Çorlu (/tr/) is a municipality and district of Tekirdağ Province, northwestern Turkey. Its area is 531 km^{2}, and its population is 306,939 (2025). It is a rapidly growing industrial center built on flatland located on the motorway Otoyol 3 and off the highway D.100 between Istanbul and Turkey's border with Greece and Bulgaria. The nearest airport is Tekirdağ Çorlu Atatürk Airport (TEQ).

==History==
Bronze Age relics have been found in various areas of Thrace including Çorlu and by 1000 BC, the area was a Phrygian-Greek colony. The area was subsequently controlled by the Greeks, Persians, Romans, and Byzantines.

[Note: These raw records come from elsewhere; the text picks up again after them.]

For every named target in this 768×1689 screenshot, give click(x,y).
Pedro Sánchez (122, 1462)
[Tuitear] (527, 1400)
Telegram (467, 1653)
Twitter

During Roman and Byzantine times, the town was referred to as Tzouroulos, or Syrallo, and later became Tiroloi (Τυρολόη). The spelling Zorolus is used for the Latinised form of the name of the episcopal see identified with present-day Çorlu in the Catholic Church's list of titular sees. Some writers have identified the Roman town of Caenophrurium (the stronghold of the Caeni and the place where Emperor Aurelian was murdered in 275) with Çorlu, but this seems unlikely as the Antonine Itinerary lists Cenofrurium as two stages and 36 Roman miles (53 kilometre) closer to Byzantium than Tzirallum, and the Tabula Peutingeriana shows the locations separately. There were important Roman and Byzantine fortifications at Caenophrurium, which was a base for controlling large areas of Thrace.

=== Ottoman era onwards ===
Following a tumultuous early history, Çorlu was brought under Ottoman control by Sultan Murad I, who immediately ordered the destruction of the Roman walls as part of a policy of opening up the town under the Pax Ottomana. In the Ottoman period, the town remained an important staging post on the road from Constantinople to Greece.

The nearby village of Uğraşdere was the site of the battle in which Sultan Beyazid II defeated his son Selim I in August 1511; a year later Beyazid II was defeated by Selim, becoming the first Ottoman father to be overthrown by his son. Beyazid II died in Çorlu on his way to exile in Dimetoka. Coincidentally, Selim himself died in Çorlu nine years into his reign. Both father and son are buried in Istanbul.

In the late 18th century, when the Ottoman Empire began to decline in both military and economic power, the city found itself at the crossroads of numerous conflicts. Turkish refugees were settled in the city when the Ottomans lost control of Crimea to the Russians. The grandchildren of these refugees met the Russians themselves when Çorlu was briefly occupied by Russian troops during the Russo-Turkish War of 1877-1878. During the Balkan Wars of 1912–1913, Çorlu served as the command post for the Ottoman army, but was taken by Bulgarian troops in December 1912.; it was recaptured by Turkish forces during the Second Balkan War in July 1913. Çorlu was then occupied by Greek troops from 1920 to 1922 during the Turkish War of Independence, but was eventually ceded by Britain in accordance with the armistice of Mudanya. The Greeks of Çorlu (Tiroloi) then resettled in Ptolemaida after the population exchange.

The city became a part of the Republic of Turkey following its foundation in 1923. It continues to be an important garrison for the Turkish army as the home of the 189th Infantry Regiment. At the 2013 Turkish local government reorganisation part of the district of Çorlu was detached to form the new district Ergene.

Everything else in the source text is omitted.